Möglichkeiten, den Sommer durch die Kehle rinnen zu lassen, gibt es viele.
Selber zu saften, ist eine, der Gang in die Lohnmosterei eine andere. Auch
Frucht mit Schuss ist eine Sünde wert, denn Apfelwein schmeckt nicht nur
Volksmusikfreunden. Bowle hat sich längst vom Spießer-Image befreit.

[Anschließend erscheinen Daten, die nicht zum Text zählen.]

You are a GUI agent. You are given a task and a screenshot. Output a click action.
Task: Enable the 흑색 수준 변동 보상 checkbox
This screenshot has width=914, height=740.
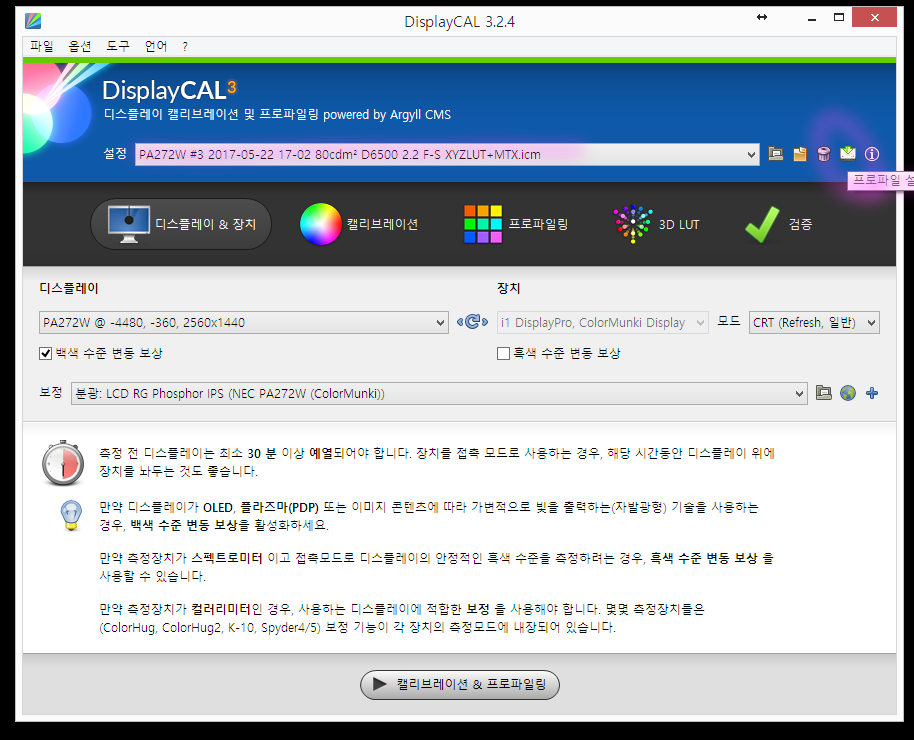click(504, 353)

Besonders experimentierfreudige Menschen verwandeln ganz gewöhnliche Pflanzen
zu ganz außergewöhnlichen Leckereien.
Zu diesen Menschen gehört Anja Quäschning. Nach dem ersten Schluck
lächelt sie zufrieden: „So einmalig schmeckt nur Holunderblütensekt.“ Der
Schaumwein ist ihre große Leidenschaft. Der Aufwand dafür ist allerdings
immens. Für eine einzige Flasche zupft sie einen halben Kubikmeter Holunderblüten.

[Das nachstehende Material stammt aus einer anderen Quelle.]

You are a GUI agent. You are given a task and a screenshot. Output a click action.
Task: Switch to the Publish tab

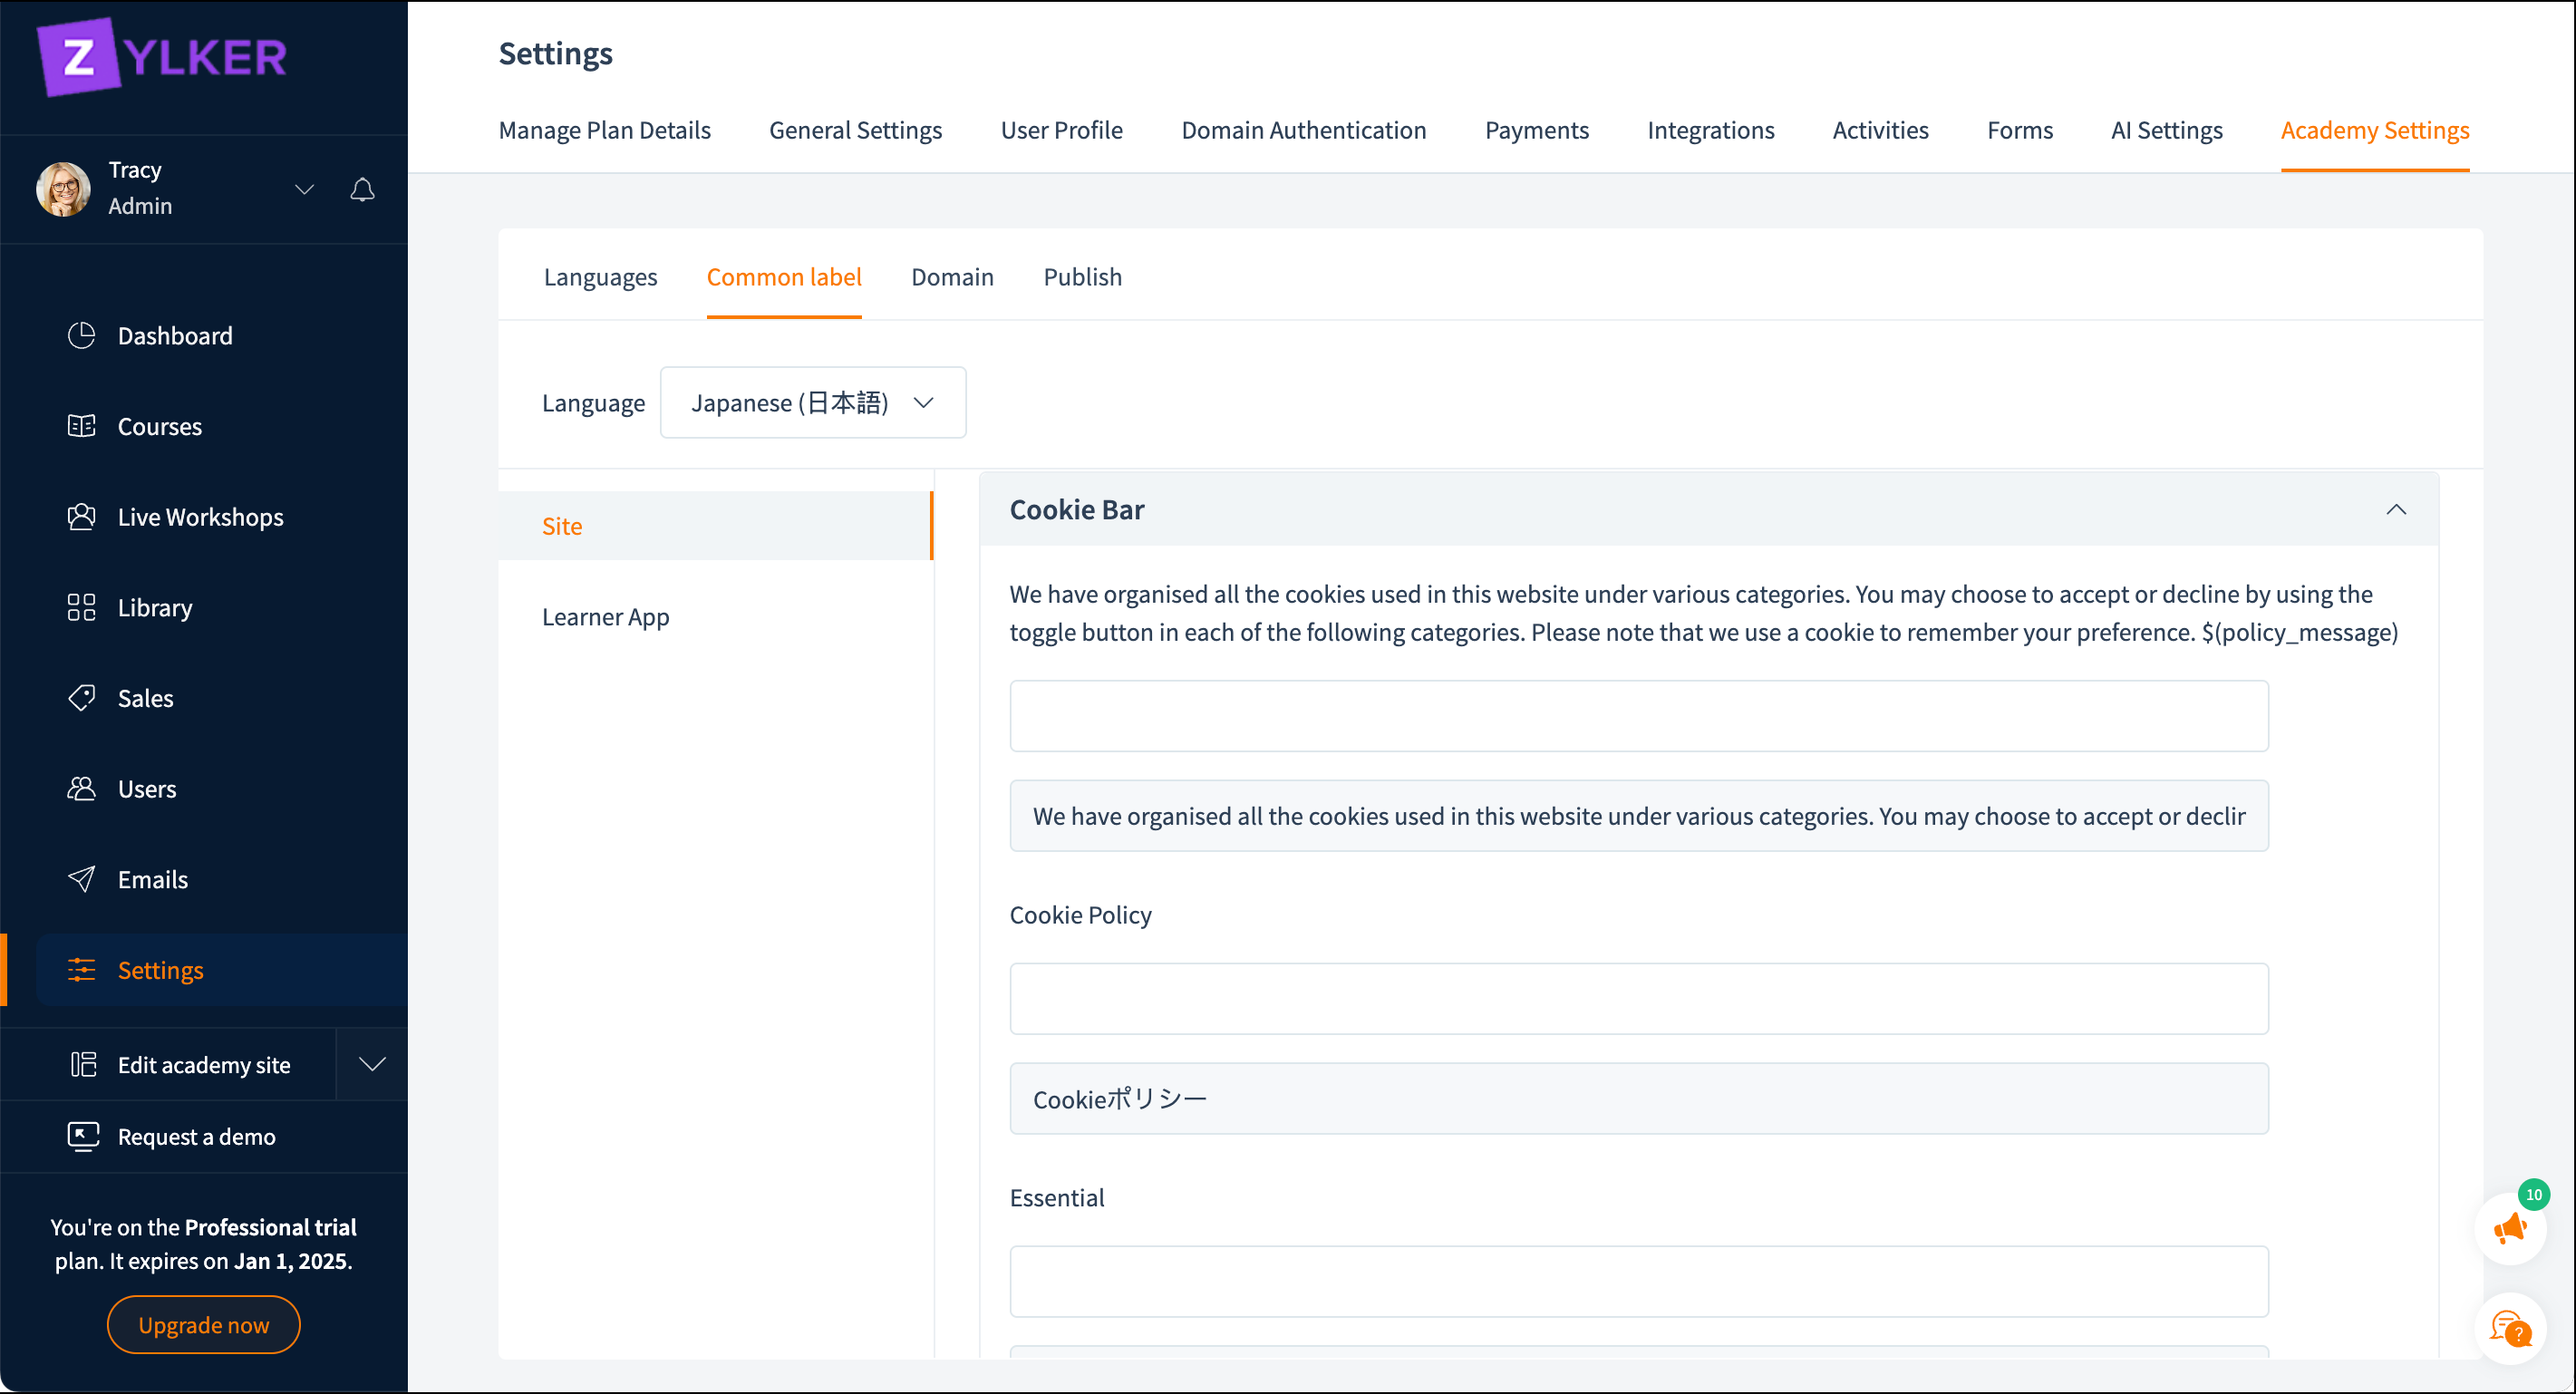coord(1082,277)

Dann weicht sie die Dolden einige Monate in kristallklarem Quellwasser aus
dem Taunus ein und vergärt den Auszug mit Biozucker und Champagner-Hefe
zu einem trocken ausgebauten Blütenschaumwein. So entsteht ganz ohne Trauben
ein frischer Aperitif mit 12 Prozent Alkohol, der intensiv duftet und aromatisch
schmeckt.
Während andere Sektproduzenten ihre Rohstoffe im Weinberg ernten, streift
die promovierte Biologin aus dem Rheingau durch die Landschaftsschutzgebiete
an Rhein und Main. Hier pflückt sie die Blüten von Kastanien, Magnolien,
Lavendel, Rosen, wilden Wicken oder Holunder. In einer Saison erntet Anja Quäschning
mehr als eine Tonne Blüten. Passanten, die irritiert beobachten, wie sie
in Bäumen herumklettert, Sträucher inspiziert und körbeweise
Blüten pflückt, lässt sie einfach gucken. Die offizielle Genehmigung
zum Ernten bekam sie sowohl von Behörden als auch von Biobauern.
Seit fünf Jahren zapft die Saft-Gärtnerin die Natur professionell
an. Damals gründete sie ihre „Deutsche Blütensekt Manufaktur“ und
quittierte den Dienst in der Marketingabteilung eines Arzneimittelherstellers.
Die Manufaktur hat mittlerweile fünf Mitarbeiter plus Saisonkräfte.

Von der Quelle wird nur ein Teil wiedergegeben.